Marconi unveils GBP4bn debt-for-equity restructuring

Aug. 29, 2002
29 August 2002 -- Marconi plc has concluded the details of its financial restructuring, to be completed by end-January 2003, involving swapping GBP4bn of debt by giving 99.5% of the equity in the new Marconi Corporation to banks and bondholders and leaving just 0.5% for existing shareholders.

29 August 2002 -- London-based telecoms equipment maker Marconi plc has concluded the details of its financial restructuring of both Marconi and its subsidiary Marconi Corporation plc, to be completed by end-January 2003 and aimed at preserving on-going business operations.

This follows negotiations since October 2001 between Marconi, a co-ordination committee of 28 syndicated banks (led by HSBC and Barclays) and an informal ad hoc committee of bondholders.

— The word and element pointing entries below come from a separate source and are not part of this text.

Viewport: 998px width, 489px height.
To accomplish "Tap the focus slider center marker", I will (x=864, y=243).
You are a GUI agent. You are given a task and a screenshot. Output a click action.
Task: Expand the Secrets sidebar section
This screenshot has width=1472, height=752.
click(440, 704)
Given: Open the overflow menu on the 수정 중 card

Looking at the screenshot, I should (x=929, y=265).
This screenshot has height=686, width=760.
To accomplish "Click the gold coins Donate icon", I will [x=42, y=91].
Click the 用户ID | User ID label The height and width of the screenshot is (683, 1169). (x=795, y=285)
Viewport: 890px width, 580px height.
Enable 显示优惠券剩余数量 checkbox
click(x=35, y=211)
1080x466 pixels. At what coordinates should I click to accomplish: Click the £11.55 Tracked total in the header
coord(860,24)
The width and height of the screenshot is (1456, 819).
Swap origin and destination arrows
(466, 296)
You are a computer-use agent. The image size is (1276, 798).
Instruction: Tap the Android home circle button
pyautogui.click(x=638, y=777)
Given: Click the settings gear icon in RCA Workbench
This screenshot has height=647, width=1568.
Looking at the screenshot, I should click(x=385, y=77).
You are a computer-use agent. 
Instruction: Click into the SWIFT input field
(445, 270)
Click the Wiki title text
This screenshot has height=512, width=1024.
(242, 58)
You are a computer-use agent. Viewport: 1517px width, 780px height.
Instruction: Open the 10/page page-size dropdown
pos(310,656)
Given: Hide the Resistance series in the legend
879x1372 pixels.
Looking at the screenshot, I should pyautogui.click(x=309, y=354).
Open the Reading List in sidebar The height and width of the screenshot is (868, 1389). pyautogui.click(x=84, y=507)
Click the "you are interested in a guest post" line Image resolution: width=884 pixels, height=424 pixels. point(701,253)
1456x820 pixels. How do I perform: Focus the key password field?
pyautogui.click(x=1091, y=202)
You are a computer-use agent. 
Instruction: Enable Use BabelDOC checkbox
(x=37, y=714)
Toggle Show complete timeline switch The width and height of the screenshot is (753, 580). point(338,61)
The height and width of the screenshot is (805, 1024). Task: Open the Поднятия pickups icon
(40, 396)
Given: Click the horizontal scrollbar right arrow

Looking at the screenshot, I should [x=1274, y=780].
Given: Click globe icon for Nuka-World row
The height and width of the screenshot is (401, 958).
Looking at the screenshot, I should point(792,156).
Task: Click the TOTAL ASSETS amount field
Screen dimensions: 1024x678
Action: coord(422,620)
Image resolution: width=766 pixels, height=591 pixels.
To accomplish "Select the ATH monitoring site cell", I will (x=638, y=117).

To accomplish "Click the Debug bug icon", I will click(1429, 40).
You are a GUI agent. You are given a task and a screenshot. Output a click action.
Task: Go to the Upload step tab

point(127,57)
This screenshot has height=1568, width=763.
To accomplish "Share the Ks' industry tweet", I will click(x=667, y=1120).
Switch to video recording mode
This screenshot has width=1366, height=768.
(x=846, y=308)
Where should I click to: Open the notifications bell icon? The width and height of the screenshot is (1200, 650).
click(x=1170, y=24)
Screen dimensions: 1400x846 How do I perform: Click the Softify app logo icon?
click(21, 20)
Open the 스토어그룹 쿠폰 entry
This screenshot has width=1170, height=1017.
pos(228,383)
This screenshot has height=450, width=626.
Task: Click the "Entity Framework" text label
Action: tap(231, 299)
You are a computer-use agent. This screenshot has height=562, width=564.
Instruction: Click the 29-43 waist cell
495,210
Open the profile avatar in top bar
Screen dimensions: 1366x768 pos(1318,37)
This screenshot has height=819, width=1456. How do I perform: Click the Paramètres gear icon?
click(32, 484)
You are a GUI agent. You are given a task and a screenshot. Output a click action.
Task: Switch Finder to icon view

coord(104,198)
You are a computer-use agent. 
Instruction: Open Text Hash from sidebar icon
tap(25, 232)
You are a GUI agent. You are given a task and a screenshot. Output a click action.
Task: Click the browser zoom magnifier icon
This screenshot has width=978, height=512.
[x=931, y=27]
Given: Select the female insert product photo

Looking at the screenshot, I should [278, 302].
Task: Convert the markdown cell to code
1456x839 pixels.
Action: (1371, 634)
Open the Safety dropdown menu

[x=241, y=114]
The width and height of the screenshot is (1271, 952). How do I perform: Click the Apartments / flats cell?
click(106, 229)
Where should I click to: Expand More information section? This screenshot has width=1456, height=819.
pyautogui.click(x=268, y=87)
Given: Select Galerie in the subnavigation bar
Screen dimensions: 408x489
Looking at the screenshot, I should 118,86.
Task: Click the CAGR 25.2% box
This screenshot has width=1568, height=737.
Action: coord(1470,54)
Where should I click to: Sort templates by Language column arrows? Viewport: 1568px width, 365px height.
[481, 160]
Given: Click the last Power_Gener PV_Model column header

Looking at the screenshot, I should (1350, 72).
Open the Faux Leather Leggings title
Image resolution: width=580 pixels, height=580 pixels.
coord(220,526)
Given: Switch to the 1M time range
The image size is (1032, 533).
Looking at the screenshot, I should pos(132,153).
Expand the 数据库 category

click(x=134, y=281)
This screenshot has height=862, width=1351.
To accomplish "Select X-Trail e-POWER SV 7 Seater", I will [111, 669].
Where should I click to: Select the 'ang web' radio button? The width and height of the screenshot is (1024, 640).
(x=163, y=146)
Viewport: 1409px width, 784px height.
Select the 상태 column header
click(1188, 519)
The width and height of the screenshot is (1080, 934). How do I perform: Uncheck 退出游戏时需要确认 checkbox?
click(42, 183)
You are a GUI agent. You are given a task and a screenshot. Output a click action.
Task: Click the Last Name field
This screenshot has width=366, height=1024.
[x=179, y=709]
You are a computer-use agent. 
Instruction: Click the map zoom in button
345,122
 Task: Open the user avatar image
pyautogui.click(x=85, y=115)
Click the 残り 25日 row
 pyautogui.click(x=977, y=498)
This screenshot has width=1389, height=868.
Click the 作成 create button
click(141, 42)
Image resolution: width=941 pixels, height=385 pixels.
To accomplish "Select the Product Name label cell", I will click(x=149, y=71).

Marconi plc will be liquidated on a solvent basis. Control of the business will be handed over in a debt-for-equity swap of 99.5% of the issued share capital in the newly created holding company Marconi Corporation, distributed in proportion to the GBP2.2bn owed to the banks and the GBP1.8bn claimed by bondholders (for details, see www.marconi.com). Marconi expects to carry around GBP300m in net debt after the restructuring.

Existing Marconi shareholders will receive a stake of just 0.5%, plus warrants allowing them to purchase 5% of the issued share capital once the company's market capitalisation has risen to GBP1.5bn.

The UK's Financial Services Authority market regulator has allowed Marconi plc to proceed without a vote by shareholders which, claimed Marconi's board, would lead to creditors triggering a collapse of the company, yielding even lower returns for shareholders.

The former GEC (founded in 1886) sold its defence arm in 1999 for GBP7bn and spent billions on telecoms acquisitions (including USD6.6bn on the USA's Fore Systems Inc and Reltec Inc), renaming itself Marconi. The group's market value reached a GBP35bn peak in August 2000. But, in 2001, after the collapse of the telecoms market, both chief executive George Simpson (who in 1996 replaced Lord Weinstock, in charge since 1963) and deputy chief executive John Mayo were forced by shareholders to resign. Since then, non-core operations have been sold off (including Marconi's mobile communications defense unit to Italian aerospace and engineering group Finmeccanica for GBP400m) and thousands of jobs cut. Marconi's market value is now less than GBP48m.

The restructuring aims to capitalise on the group's "European market leadership in optical networks". Current chief executive Mike Parton said: "The financial restructuring will allow the group to emerge with a balance sheet that we believe is robust and appropriate to the size of our business...The level of cash and non-core assets retained by the group allows us to withstand a prolonged market downturn".

Two more US businesses would be put in the Marconi Capital division and eventually sold, Parton said. An outdoor communications unit and the US part of its Access division will be sold to pay back a USD300m bond.

Marconi Corp intends to apply for a new listing on the London Stock Exchange and to establish an American Depositary Receipt programme on NASDAQ.

On 4 August Marconi said that interim chairman Derek Bonham and finance director Steve Hare would step down after the debt-for-equity swap.